# Rude Parrot



## riptheirlips (Jun 30, 2008)

A young man named John received a parrot as a gift. The parrot had a bad attitude and an even worse vocabulary. Every word out of the bird's mouth was rude, obnoxious and laced with profanity. John tried and tried to change the bird's attitude by consistently saying only polite words, playing soft music and anything else he could think of to 'clean up' the bird's vocabulary. 

Finally, John was fed up and he yelled at the parrot. The parrot yelled back. John shook the parrot and the parrot got angrier and even more rude. John, in desperation, threw up his hand, grabbed the bird and put him in the freezer.

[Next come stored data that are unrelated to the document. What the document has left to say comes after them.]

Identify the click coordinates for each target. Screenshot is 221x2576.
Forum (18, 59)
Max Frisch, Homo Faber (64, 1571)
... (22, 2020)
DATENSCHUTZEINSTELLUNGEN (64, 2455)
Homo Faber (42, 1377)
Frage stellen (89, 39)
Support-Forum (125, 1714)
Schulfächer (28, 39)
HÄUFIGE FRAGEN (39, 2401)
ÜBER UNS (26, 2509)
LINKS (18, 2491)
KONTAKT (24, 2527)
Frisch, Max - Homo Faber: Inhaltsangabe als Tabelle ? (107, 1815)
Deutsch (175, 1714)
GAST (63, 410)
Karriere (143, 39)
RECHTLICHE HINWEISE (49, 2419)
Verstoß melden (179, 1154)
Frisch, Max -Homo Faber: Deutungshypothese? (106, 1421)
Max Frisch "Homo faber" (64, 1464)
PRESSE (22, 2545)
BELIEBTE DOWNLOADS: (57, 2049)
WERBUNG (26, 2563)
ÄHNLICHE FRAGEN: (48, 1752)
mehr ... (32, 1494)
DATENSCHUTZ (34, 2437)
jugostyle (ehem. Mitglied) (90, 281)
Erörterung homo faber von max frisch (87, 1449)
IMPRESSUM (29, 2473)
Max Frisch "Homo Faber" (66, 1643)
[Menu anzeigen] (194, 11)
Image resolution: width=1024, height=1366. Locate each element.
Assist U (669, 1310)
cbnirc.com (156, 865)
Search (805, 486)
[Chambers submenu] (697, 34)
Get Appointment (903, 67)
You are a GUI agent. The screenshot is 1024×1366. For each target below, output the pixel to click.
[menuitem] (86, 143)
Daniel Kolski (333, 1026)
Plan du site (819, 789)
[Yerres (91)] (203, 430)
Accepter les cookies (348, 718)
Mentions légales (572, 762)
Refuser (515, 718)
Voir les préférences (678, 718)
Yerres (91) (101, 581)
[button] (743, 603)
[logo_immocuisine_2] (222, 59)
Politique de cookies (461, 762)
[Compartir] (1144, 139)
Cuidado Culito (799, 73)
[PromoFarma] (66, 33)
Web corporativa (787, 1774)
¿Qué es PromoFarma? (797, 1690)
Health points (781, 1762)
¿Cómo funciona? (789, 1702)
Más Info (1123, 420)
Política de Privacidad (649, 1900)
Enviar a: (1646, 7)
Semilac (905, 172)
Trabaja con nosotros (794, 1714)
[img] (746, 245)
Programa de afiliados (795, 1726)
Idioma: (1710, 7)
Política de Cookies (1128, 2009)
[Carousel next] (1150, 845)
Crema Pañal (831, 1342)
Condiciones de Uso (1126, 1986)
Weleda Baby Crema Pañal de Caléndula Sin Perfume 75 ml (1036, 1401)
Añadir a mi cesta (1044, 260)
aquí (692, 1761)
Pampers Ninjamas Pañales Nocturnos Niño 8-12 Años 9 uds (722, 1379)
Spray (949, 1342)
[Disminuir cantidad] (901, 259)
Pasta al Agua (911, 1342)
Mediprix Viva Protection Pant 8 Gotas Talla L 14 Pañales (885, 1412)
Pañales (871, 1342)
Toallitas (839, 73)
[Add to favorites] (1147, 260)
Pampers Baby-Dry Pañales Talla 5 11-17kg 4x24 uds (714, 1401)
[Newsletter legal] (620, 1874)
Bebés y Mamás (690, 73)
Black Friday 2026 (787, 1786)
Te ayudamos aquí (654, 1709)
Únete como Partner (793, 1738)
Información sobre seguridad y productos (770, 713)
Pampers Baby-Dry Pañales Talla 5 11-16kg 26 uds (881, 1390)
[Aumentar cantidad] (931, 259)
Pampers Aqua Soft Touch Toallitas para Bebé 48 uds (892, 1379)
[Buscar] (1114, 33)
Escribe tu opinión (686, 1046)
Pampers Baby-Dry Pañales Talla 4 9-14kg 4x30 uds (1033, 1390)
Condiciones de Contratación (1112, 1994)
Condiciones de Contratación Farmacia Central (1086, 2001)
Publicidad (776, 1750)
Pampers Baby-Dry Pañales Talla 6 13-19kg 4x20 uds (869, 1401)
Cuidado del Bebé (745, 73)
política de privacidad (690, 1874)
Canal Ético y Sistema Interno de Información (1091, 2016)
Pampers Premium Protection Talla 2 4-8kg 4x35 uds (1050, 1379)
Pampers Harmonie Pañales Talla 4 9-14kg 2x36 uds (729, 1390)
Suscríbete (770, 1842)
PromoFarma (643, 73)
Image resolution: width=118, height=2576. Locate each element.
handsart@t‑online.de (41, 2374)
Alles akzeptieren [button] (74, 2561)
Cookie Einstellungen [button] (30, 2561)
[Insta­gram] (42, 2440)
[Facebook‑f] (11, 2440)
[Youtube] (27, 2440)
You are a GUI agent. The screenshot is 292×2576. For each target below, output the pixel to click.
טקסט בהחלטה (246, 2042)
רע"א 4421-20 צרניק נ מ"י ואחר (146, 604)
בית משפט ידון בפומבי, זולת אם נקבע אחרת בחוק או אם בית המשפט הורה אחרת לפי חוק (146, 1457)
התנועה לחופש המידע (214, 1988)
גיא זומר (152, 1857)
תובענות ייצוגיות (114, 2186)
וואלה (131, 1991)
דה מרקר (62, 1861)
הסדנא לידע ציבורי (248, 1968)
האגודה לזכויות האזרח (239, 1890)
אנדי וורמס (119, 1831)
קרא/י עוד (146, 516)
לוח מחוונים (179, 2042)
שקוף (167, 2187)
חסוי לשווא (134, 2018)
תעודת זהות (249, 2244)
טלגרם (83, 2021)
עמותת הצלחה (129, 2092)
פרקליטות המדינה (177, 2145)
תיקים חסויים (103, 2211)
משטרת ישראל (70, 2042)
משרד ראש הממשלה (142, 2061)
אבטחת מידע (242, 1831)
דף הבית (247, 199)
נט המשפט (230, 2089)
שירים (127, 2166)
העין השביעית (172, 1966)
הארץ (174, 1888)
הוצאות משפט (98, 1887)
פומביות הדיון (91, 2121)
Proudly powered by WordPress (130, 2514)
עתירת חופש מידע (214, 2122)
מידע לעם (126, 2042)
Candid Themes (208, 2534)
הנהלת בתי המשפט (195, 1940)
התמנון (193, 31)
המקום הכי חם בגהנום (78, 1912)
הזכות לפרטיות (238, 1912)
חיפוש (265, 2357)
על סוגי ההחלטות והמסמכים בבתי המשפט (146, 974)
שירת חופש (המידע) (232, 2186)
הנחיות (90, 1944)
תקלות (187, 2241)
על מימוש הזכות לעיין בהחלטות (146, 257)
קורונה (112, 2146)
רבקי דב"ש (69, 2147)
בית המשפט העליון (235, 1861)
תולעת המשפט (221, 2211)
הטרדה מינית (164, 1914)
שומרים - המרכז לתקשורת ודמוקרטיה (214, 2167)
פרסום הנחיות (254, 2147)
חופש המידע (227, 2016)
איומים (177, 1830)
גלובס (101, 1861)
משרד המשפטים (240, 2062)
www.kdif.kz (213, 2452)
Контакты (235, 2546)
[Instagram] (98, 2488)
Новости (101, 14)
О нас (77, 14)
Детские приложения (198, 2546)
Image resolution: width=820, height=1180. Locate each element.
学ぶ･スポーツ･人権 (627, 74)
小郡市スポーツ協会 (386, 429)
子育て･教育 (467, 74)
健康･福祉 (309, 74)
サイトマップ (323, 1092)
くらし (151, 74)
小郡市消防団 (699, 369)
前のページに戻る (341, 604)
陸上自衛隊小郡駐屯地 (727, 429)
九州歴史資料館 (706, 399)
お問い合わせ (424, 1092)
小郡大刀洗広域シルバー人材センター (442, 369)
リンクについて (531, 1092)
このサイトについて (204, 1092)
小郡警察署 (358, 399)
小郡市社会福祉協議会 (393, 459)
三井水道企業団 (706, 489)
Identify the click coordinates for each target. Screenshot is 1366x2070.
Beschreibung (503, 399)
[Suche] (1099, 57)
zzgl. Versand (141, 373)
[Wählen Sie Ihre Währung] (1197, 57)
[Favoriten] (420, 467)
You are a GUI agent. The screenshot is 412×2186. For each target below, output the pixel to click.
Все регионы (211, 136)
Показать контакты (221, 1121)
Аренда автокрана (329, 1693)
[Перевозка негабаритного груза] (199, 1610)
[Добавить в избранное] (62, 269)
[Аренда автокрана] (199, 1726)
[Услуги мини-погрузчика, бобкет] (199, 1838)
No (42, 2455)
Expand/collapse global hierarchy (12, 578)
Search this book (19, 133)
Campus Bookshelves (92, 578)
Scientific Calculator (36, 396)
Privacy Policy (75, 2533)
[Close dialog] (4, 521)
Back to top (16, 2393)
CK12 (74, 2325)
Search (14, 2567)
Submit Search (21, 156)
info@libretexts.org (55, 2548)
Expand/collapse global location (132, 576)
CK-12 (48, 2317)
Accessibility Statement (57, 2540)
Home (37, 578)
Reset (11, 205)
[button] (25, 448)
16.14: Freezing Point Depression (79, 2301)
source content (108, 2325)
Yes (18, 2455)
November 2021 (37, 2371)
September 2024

For a few minutes the parrot squawked and kicked and screamed. Then suddenly there was total quiet. Not a peep was heard for over a minute. Fearing that he'd hurt the parrot, John quickly opened the door to the freezer. The parrot calmly stepped out onto John's outstretched arms and said:

"I believe I may have offended you with my rude language and actions.

I'm sincerely remorseful for my inappropriate transgressions and I fully intend to do everything I can to correct my rude and unforgivable behavior."

John was stunned at the change in the bird's attitude. As he was about to ask the parrot what had made such a dramatic change in his behavior, the bird spoke-up, very softly, 
"May I ask what the chicken did?"


----------